**Records from a data collection**:
[Start of section]
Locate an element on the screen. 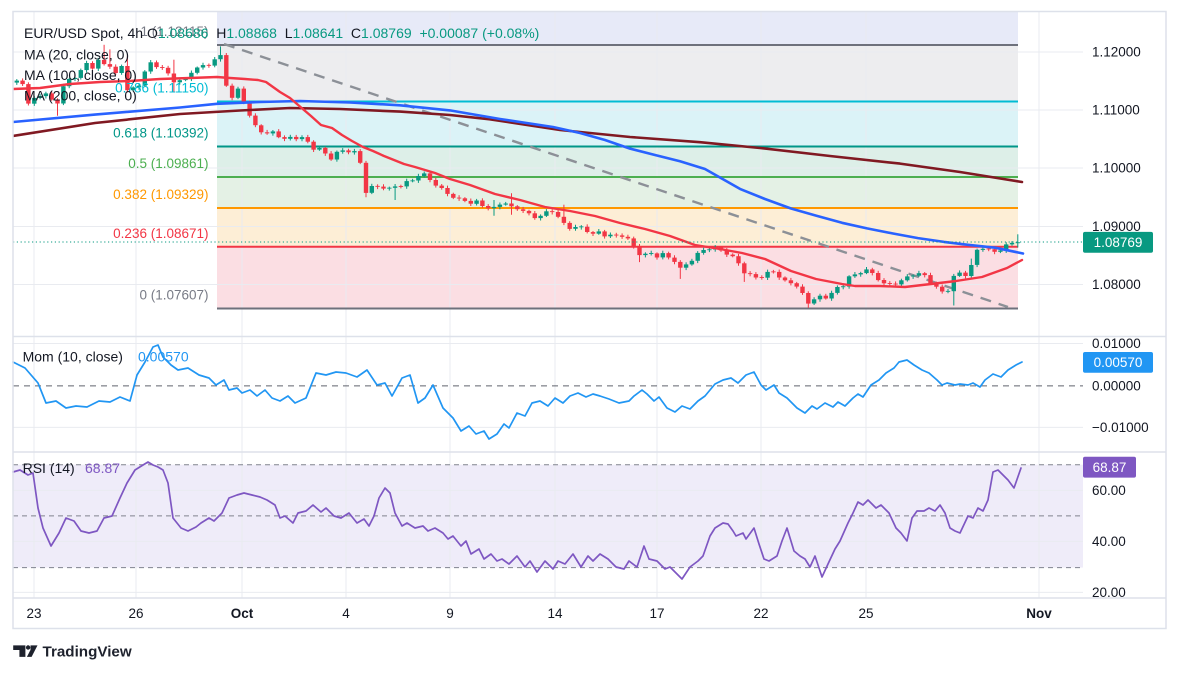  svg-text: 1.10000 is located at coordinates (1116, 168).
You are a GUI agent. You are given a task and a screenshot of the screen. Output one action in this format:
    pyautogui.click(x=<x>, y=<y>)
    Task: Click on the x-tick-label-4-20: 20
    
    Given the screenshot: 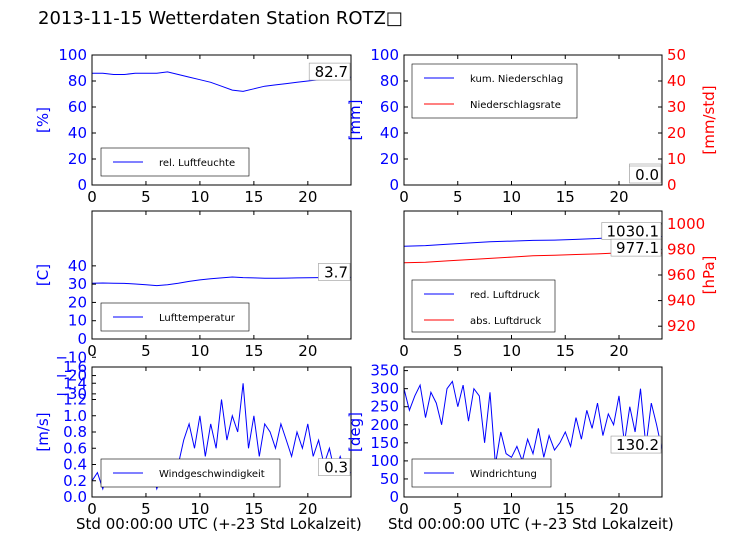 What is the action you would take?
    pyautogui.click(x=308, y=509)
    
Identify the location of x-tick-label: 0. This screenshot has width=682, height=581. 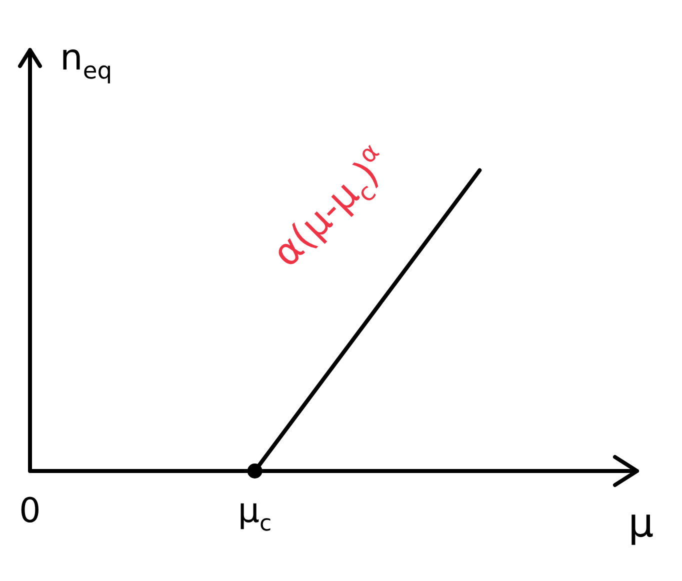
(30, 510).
[End of section]
**Work to complete**:
Write out the listing word for word, from the line containing "Identify the location" through the end of the listing, inclusive. Leave the pictures out of your copy.

**Written response**:
Identify the location of x-tick-label: 0. This screenshot has width=682, height=581. 
(30, 510).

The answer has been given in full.